My '66 auto speedometer reads 5 mph higher than the actual speed. Is there a general rule about changing the number of teeth on the gear? In other words, if I increase the gear by 1 tooth, how many mph will that change the speedometer reading? On other cars I've worked on it was around 3 mph.


----------



## gmjunkie (Jan 1, 2019)

It's really hard to go just by the number of teeth because there are so many factors that affect the speedometer reading. Tire height, differential ratio, number of driving teeth on the transmission. You will need to find a site with a calculator to help you figure out how many teeth you need on your driven gear.


----------



## Mike O’Neill (Feb 5, 2019)

histoy said:


> My '66 auto speedometer reads 5 mph higher than the actual speed. Is there a general rule about changing the number of teeth on the gear? In other words, if I increase the gear by 1 tooth, how many mph will that change the speedometer reading? On other cars I've worked on it was around 3 mph.

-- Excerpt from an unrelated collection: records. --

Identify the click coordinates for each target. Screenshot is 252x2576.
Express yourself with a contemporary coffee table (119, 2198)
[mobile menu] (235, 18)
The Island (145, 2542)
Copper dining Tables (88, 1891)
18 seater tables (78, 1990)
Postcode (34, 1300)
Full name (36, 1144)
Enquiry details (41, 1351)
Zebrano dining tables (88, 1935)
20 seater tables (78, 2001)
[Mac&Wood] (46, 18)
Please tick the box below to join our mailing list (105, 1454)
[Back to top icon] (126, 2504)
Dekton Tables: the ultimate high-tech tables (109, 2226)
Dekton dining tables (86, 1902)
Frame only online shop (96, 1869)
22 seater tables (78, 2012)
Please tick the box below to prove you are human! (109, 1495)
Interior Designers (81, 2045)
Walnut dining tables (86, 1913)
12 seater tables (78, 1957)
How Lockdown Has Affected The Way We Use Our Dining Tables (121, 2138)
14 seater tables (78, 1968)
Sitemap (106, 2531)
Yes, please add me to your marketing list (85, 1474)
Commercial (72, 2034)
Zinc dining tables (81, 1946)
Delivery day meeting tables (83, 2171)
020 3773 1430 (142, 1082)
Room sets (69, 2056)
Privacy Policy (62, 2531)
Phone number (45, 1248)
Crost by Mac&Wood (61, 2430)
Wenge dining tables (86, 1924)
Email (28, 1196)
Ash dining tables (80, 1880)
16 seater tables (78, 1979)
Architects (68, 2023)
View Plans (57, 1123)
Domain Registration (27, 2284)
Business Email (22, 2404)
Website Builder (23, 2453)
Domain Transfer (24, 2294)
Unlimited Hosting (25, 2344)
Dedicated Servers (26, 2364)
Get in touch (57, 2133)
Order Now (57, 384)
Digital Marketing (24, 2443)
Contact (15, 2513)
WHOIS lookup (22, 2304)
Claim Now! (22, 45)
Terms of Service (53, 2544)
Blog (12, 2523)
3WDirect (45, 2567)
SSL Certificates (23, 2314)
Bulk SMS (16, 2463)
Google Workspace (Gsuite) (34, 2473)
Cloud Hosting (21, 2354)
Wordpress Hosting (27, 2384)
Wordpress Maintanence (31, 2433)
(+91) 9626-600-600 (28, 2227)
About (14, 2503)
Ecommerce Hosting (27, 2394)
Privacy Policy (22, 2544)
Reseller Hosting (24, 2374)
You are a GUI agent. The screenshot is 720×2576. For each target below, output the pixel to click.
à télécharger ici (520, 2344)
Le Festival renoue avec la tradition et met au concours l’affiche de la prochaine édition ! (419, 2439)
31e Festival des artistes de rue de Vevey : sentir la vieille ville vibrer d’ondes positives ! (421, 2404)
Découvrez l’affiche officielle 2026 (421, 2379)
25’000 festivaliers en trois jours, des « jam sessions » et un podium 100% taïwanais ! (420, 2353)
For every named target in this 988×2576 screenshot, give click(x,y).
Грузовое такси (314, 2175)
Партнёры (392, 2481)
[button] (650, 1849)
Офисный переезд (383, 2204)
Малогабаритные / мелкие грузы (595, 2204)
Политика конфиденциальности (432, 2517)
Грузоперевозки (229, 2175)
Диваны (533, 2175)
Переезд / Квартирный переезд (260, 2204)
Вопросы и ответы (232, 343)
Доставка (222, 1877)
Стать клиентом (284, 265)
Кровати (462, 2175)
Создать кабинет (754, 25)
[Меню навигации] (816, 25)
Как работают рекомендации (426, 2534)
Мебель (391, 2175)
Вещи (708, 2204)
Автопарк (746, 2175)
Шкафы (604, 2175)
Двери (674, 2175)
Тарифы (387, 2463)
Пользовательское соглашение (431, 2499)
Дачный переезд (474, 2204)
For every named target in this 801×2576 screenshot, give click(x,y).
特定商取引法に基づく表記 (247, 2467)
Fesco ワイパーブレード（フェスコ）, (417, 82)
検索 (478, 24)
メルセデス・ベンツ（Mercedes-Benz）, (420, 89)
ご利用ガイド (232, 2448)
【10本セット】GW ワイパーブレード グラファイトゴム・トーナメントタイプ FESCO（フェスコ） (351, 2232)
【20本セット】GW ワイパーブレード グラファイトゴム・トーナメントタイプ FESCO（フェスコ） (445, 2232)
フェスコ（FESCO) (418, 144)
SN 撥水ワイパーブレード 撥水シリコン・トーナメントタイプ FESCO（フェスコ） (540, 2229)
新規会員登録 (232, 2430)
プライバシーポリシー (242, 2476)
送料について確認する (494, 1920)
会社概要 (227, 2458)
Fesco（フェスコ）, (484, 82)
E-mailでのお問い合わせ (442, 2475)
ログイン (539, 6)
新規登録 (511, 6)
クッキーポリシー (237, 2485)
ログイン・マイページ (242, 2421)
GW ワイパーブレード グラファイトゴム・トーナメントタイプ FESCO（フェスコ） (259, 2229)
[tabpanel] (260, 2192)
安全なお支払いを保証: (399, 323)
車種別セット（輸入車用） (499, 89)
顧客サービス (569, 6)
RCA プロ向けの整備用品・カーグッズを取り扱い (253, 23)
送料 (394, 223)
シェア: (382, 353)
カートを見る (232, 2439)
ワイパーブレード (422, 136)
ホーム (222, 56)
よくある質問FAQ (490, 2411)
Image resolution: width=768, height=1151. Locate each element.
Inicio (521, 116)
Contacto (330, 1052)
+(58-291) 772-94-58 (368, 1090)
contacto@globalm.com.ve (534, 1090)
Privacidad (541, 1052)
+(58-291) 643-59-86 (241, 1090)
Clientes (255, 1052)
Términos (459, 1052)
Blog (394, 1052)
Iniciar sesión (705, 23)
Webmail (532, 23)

At what actual speed does it read 5 mph high? It should be a constant percentage - if 5 mph high at 50 mph actual, that would be 10% fast, for example.

If you know the percentage, and the actual number of drive teeth and driven teeth, it should be a simple calculation what you need. It may be necessary to change both the drive gear and driven gear.

My Turbo 400 has a pressed-on steel drive gear. I didn't feel like pulling off the transmission tail housing and trying to pull that gear off, so I opted for a ratio adapter:
https://transmissioncenter.net/shop/gm-dodge-ford-ratio-adapter/
Click under Slow down rate to select the percentage correction needed. My speedometer now reads right on the money with my GPS.


----------



## ralph7 (Aug 3, 2019)

Mike O’Neill said:


> At what actual speed does it read 5 mph high? It should be a constant percentage - if 5 mph high at 50 mph actual, that would be 10% fast, for example.
> 
> If you know the percentage, and the actual number of drive teeth and driven teeth, it should be a simple calculation what you need. It may be necessary to change both the drive gear and driven gear.
> 
> ...


I was quoted about twice the price shown in your link at a nearby speedometer place.
Thanks for the info!!


----------



## histoy (May 22, 2019)

Mike O’Neill said:


> At what actual speed does it read 5 mph high? It should be a constant percentage - if 5 mph high at 50 mph actual, that would be 10% fast, for example.
> 
> If you know the percentage, and the actual number of drive teeth and driven teeth, it should be a simple calculation what you need. It may be necessary to change both the drive gear and driven gear.
> 
> ...


I read 40 at 35, or 14% high. Given that % when I want to drive 65 on the highway, my speedometer should read 74 mph. I've been driving at 70 to be safe so that's probably why all the other cars are passing me.


----------